-------- Kutipan Pilihan
Gundukan-gundukan tanah itu rencananya akan dibangun sebuah hotel berbintang yang bertaraf internasional. Seharian Kamboja berada di atas gundukan tanah di mana ibunya beristirahat ibi sembari memeluk nisan dan meremas-remas tanah gundukan tersebut. kamboja berusaha menahan air matanya itu sembarimengajukan beberapa pertanyaan kepada sang ibu, namun jawaban itu tak kunjung dia dapatkan. Kamboja akhirnya tidak dapat menahan air matanya. Ia sesenggukan. Bening yang telah lama mengambang itu pecah juga dari balik kelopak matanya yang berbulu lentik. Satu per satu bening itu jatuh menimpa pinggiran nisan ibu Kamboja. Kamboja menjatuhkan kepalanya di batu nisan tersebut. Beberapa kali ia benturkan kepalanya ke batu itu. Ia bisikkan sesuatu di sana. Suaranya pelan. Hampir tak terdengar di antara angin siang yang sedikit kencang.
”Ibu, jika setelah berbaring pun ketenanganmu mesti terusik, katakan pada Tuhan, biarkan aku yang menggantikan kau di sini,” lirihnya.
Lama Kamboja diam setelah mengucapkan kata-kata itu. Tubuhnya masih bergetar, kendati matahari sudah di puncak kepala. Kamboja mandi keringat. Namun, sedikit pun ia tak menyeka keringat itu. Ia bahkan nyaris melupakan letak kerudungnya yang melorot ke pundak. Rambutnya yang biasa tersimpan rapi di balik kerudung itu mulai tampak. Angin pun membelai rambut hitam keriting itu. Ia tetap bertanya kepada sang ibu bagaimana lagi caranya mengatakan kepada mereka tentang penderitaanmu, penderitaan kaum perempuan. Kamboja berhenti sejenak. Ia tengadah ke langit. Sinar matahari tepat menghunjam retina mata Kamboja. Ia tak berkedip. Hanya memicingkan mata sedikit. Seraya bertanya kepada tuhan dan meminta pertolongan. Kamboja sesenggukan. Ia bersimpuh di hadapan nisan ibunya. Lehernya menekuk. Kepalanya nyaris menyentuh lutut. Tubuhnya masih terus bergetar. Isaknya pun mulai deras.
----------------
### Tantangan
1. Tolong salin bagian kutipan cerita di atas, yaitu bagian yang dibuka dengan kata-kata yang memuat "Lama Kamboja diam" dan ditutup dengan "pun mulai deras.".
2. Jawablah pertanyaan berikut berdasarkan kutipan cerita di atas.
(a) Apa yang rencananya akan dibangun di atas gundukan-gundukan tanah itu?
(b) Ke bagian mana bening dari mata Kamboja jatuh satu per satu?
(c) Seperti apa rambut Kamboja yang dibelai angin?
-------- Cuplikan Baris Data
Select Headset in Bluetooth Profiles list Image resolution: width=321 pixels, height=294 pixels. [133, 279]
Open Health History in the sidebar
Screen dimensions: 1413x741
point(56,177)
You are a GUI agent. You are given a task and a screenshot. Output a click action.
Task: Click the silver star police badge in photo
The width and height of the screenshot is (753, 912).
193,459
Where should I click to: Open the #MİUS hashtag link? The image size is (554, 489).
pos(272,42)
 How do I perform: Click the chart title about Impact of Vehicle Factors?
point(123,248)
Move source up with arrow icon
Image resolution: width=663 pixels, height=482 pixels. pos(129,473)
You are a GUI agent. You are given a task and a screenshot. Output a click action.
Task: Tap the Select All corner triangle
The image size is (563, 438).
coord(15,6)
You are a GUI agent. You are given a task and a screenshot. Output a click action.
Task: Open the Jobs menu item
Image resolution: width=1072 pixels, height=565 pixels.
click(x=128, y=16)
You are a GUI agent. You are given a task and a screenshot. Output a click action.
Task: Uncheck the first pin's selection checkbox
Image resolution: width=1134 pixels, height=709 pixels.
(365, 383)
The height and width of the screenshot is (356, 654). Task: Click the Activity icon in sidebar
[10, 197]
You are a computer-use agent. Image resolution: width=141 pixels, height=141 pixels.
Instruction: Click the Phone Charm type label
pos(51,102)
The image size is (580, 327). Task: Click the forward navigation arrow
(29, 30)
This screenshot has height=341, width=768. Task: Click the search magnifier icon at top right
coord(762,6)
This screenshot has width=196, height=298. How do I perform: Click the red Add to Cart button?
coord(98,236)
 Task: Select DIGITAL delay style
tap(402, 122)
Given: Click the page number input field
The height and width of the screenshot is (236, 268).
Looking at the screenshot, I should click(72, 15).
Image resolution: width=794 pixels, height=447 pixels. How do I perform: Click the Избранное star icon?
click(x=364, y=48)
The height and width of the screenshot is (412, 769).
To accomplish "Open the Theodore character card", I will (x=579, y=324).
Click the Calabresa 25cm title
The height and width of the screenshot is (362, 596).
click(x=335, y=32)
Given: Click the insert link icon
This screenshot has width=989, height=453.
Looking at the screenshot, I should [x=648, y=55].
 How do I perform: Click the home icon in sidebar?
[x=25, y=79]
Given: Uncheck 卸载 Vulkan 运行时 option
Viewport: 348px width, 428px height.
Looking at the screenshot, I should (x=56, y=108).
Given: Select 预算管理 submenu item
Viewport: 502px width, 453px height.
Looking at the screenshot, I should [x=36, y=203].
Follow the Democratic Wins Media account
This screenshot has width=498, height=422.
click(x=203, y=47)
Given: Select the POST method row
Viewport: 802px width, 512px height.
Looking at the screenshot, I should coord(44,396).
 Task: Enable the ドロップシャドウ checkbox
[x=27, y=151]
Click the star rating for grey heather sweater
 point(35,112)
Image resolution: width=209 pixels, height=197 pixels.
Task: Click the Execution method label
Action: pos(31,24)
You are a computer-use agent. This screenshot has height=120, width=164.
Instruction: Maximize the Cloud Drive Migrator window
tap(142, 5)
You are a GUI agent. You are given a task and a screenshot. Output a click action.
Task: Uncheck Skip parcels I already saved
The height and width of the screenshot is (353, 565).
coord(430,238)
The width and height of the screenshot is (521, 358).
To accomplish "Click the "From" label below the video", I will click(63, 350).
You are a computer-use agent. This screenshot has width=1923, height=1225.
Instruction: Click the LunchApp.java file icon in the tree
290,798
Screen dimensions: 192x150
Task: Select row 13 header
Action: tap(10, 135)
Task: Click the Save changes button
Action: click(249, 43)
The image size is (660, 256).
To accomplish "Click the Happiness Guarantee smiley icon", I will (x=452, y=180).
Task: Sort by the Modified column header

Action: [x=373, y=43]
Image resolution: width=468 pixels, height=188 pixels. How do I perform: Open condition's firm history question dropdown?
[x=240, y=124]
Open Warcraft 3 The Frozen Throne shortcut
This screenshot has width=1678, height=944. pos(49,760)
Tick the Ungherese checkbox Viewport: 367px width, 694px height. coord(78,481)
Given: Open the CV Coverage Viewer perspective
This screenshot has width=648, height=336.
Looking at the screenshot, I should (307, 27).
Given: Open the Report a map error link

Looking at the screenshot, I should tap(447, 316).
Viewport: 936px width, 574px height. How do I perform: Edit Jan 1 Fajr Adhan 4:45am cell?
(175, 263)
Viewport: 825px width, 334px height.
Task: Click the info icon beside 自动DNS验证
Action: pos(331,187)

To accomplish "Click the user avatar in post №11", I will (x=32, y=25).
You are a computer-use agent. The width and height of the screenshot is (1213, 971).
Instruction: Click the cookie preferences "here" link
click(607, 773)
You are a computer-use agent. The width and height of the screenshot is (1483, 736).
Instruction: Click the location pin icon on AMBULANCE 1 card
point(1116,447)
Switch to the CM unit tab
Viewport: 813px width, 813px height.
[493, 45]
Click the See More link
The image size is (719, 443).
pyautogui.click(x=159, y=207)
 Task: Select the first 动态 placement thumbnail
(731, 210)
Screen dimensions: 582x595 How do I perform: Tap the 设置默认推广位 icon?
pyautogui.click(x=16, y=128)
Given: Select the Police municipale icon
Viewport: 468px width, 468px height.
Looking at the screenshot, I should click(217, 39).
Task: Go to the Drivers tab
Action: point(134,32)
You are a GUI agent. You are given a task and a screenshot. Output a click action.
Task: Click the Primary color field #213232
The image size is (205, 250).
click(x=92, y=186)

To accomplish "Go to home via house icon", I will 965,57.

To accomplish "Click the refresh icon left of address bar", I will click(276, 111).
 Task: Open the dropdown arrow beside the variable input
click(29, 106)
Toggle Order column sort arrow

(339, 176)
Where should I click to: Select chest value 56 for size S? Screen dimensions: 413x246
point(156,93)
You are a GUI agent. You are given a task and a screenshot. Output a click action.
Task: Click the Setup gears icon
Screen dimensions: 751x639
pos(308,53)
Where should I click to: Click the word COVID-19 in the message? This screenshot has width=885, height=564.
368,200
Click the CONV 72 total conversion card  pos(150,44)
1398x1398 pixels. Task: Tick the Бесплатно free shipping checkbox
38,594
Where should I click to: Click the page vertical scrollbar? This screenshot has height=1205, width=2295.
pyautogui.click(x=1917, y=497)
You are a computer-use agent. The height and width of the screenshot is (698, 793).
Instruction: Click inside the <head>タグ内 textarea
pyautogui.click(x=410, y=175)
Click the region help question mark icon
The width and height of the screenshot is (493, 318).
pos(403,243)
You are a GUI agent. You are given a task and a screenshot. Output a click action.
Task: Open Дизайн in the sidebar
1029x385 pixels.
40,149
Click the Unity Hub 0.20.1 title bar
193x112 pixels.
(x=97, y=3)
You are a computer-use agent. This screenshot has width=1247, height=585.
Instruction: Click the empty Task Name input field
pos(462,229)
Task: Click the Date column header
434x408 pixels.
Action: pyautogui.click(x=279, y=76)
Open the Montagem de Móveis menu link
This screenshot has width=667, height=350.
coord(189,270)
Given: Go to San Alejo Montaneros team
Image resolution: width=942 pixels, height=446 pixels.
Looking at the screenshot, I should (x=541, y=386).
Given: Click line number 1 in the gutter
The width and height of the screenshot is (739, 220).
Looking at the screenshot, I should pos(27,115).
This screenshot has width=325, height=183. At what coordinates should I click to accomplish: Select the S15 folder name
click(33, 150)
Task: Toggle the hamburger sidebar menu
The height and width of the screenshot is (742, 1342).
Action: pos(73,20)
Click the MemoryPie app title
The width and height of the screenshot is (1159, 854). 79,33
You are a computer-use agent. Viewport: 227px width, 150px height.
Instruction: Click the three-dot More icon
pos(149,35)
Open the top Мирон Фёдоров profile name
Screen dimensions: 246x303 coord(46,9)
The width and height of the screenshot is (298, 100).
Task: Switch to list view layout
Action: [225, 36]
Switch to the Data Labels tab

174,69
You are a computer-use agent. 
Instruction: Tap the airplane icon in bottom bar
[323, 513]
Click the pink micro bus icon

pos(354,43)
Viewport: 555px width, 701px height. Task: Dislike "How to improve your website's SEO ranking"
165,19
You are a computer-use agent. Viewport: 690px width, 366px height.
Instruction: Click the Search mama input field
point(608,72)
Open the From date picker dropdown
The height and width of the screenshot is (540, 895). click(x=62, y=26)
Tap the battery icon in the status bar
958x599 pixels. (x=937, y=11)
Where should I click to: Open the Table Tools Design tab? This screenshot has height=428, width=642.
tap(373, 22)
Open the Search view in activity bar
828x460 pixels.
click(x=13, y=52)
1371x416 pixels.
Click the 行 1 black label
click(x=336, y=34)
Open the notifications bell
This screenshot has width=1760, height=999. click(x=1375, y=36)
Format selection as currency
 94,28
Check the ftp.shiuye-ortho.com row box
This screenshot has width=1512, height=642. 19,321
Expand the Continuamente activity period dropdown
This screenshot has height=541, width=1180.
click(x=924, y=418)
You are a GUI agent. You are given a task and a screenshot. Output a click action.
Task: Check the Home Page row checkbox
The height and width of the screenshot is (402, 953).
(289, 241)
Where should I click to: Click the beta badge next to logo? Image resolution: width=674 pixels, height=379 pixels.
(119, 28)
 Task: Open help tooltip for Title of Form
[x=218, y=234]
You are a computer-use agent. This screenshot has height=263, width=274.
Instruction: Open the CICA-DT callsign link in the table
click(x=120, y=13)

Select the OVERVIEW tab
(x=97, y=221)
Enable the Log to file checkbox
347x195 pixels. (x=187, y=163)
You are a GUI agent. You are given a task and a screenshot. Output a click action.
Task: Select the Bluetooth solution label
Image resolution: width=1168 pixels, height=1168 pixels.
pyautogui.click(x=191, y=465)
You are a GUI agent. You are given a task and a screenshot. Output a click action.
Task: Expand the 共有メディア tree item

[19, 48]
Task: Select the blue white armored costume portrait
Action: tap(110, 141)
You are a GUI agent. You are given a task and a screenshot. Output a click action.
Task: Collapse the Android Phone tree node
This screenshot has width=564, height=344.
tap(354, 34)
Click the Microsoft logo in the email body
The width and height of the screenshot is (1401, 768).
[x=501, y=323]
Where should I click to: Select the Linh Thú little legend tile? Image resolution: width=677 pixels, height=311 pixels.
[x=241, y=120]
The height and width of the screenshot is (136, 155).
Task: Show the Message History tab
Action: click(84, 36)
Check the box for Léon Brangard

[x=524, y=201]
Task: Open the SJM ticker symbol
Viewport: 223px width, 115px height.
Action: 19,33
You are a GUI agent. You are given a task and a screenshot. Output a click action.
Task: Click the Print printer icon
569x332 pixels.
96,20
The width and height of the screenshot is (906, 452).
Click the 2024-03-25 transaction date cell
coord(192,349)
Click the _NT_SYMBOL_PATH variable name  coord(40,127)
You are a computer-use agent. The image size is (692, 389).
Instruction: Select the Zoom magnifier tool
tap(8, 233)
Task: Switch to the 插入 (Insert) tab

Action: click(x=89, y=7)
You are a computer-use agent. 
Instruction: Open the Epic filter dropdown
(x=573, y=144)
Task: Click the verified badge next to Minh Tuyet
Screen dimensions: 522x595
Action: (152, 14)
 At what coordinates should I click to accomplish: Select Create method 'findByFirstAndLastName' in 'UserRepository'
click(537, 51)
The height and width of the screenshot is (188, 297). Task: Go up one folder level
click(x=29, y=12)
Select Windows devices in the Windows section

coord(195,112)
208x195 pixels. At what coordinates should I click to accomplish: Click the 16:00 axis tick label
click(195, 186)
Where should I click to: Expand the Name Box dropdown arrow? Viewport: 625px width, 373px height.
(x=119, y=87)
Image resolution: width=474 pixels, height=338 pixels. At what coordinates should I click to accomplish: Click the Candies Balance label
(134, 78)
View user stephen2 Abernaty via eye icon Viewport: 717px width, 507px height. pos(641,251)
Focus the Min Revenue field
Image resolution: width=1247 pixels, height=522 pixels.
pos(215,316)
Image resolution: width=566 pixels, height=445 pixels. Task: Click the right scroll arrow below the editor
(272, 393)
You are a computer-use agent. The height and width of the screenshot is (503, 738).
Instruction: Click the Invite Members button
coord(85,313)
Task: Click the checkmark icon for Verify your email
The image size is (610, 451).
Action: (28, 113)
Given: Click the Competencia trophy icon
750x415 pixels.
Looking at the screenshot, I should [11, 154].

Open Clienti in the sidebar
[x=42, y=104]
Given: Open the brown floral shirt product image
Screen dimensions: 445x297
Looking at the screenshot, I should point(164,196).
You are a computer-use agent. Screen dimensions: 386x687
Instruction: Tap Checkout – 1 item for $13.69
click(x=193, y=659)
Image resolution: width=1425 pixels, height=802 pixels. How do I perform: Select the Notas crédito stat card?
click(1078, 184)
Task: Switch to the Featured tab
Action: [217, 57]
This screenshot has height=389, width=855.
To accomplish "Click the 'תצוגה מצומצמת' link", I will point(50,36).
----------------
### Jawaban Tiap Tugas
1.
Lama Kamboja diam setelah mengucapkan kata-kata itu. Tubuhnya masih bergetar, kendati matahari sudah di puncak kepala. Kamboja mandi keringat. Namun, sedikit pun ia tak menyeka keringat itu. Ia bahkan nyaris melupakan letak kerudungnya yang melorot ke pundak. Rambutnya yang biasa tersimpan rapi di balik kerudung itu mulai tampak. Angin pun membelai rambut hitam keriting itu. Ia tetap bertanya kepada sang ibu bagaimana lagi caranya mengatakan kepada mereka tentang penderitaanmu, penderitaan kaum perempuan. Kamboja berhenti sejenak. Ia tengadah ke langit. Sinar matahari tepat menghunjam retina mata Kamboja. Ia tak berkedip. Hanya memicingkan mata sedikit. Seraya bertanya kepada tuhan dan meminta pertolongan. Kamboja sesenggukan. Ia bersimpuh di hadapan nisan ibunya. Lehernya menekuk. Kepalanya nyaris menyentuh lutut. Tubuhnya masih terus bergetar. Isaknya pun mulai deras.

2.
(a) Sebuah hotel berbintang yang bertaraf internasional.
(b) Ke pinggiran nisan ibu Kamboja.
(c) Hitam keriting.